Kab. Kep. Yapen |
Di tengah persiapan masing-masing calon untuk berkompetisi menjelang pemilihan kepala daerah (Pilkada) di Kabupatan Kepulauan Yapen Provinsi Papua, mereka sudah seharusnya sadar bahwa demokrasi selalu menjadi momen untuk selalu bisa berbesar hati.
Berprestasi dan terdidik tidak serta merta membuat seorang calon menjadi pemenang. Kaya pun belum tentu menjadi jaminan. Sebaliknya yang menjadi pemenang pun belum tentu sosok yang hebat atau punya jiwa kepimpinan yang kuat.
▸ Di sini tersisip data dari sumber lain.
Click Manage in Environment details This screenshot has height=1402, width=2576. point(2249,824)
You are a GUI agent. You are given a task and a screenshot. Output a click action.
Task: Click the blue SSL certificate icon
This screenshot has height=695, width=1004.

Kesan yang sangat ironis tersebut sudah merupakan suatu keniscayaan dalam demokrasi. Berbeda dari negara tiran di mana kepentingan disampaikan secara terang-benderang bahkan dengan cara-cara yang memaksa, demokrasi memperlakukan secara lain. Meraih kekuasaan adalah sebuah seni dalam menyampaikan ide dan meraih simpati tanpa paksaan.
Bertolak dari alasan demikian, tidak cukup bagi para calon hanya menyampaikan substansi dari pesta demokrasi berupa memaparkan visi dan misi yang baik-baik saja, tetapi juga menyiapkan cara pendekatan kepada rakyat dalam kampanye. Mau tak mau, setiap calon harus mencari tahu, siapa rakyat pemilihnya? Apa yang mereka inginkan? Apa cara terbaik dalam mendekati mereka?
Prinsip “cerdik seperti ular, tulus seperti merpati” sudah seharusnya menjadi syahadat setiap calon. Dalam konteks masyakarat pemilih di Manggarai Raya, semulia apapun visi dan misi, jika tak dikombinasikan dengan cara-cara yang memikat rakyat, sudah pasti akan gugur dengan sendirinya.
Atas dasar itu, kepada setiap calon, seberapa mulia pun visinya, tetap harus berjaga-jaga dan bersiaplah berbesar hati jika kalah. Niat baik dan menjadi pemain yang fair tak cukup untuk memenangkan Pilkada. Itulah salah satu realitas politik yang perlu dipertimbangkan.